**Brief:** The records follow. Retype them without a single change.

[Dataset entries]
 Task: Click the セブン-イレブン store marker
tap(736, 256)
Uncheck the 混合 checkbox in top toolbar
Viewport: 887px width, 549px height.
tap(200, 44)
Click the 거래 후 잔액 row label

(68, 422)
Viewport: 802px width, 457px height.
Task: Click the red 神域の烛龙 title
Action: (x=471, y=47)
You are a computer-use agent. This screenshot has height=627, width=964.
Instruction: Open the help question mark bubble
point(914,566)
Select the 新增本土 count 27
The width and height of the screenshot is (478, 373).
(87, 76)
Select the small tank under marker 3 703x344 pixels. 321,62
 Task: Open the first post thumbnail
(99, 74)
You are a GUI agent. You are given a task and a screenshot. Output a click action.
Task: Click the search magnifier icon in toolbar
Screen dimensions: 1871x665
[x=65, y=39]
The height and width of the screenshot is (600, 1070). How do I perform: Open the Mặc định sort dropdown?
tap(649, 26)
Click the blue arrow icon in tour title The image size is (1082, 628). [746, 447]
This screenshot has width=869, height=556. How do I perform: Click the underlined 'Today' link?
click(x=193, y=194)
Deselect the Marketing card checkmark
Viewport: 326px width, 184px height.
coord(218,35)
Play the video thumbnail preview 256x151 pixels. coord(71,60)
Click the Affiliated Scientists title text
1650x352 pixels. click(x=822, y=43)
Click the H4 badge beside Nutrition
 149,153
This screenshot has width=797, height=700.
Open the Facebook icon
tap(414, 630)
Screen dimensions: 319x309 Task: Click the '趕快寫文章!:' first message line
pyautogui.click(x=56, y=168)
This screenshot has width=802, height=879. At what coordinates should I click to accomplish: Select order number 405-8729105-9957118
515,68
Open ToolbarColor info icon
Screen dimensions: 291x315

**Response to the exercise:**
 Task: Click the セブン-イレブン store marker
tap(736, 256)
Uncheck the 混合 checkbox in top toolbar
Viewport: 887px width, 549px height.
tap(200, 44)
Click the 거래 후 잔액 row label

(68, 422)
Viewport: 802px width, 457px height.
Task: Click the red 神域の烛龙 title
Action: (x=471, y=47)
You are a computer-use agent. This screenshot has height=627, width=964.
Instruction: Open the help question mark bubble
point(914,566)
Select the 新增本土 count 27
The width and height of the screenshot is (478, 373).
(87, 76)
Select the small tank under marker 3 703x344 pixels. 321,62
 Task: Open the first post thumbnail
(99, 74)
You are a GUI agent. You are given a task and a screenshot. Output a click action.
Task: Click the search magnifier icon in toolbar
Screen dimensions: 1871x665
[x=65, y=39]
The height and width of the screenshot is (600, 1070). How do I perform: Open the Mặc định sort dropdown?
tap(649, 26)
Click the blue arrow icon in tour title The image size is (1082, 628). [746, 447]
This screenshot has width=869, height=556. How do I perform: Click the underlined 'Today' link?
click(x=193, y=194)
Deselect the Marketing card checkmark
Viewport: 326px width, 184px height.
coord(218,35)
Play the video thumbnail preview 256x151 pixels. coord(71,60)
Click the Affiliated Scientists title text
1650x352 pixels. click(x=822, y=43)
Click the H4 badge beside Nutrition
 149,153
This screenshot has width=797, height=700.
Open the Facebook icon
tap(414, 630)
Screen dimensions: 319x309 Task: Click the '趕快寫文章!:' first message line
pyautogui.click(x=56, y=168)
This screenshot has width=802, height=879. At what coordinates should I click to accomplish: Select order number 405-8729105-9957118
515,68
Open ToolbarColor info icon
Screen dimensions: 291x315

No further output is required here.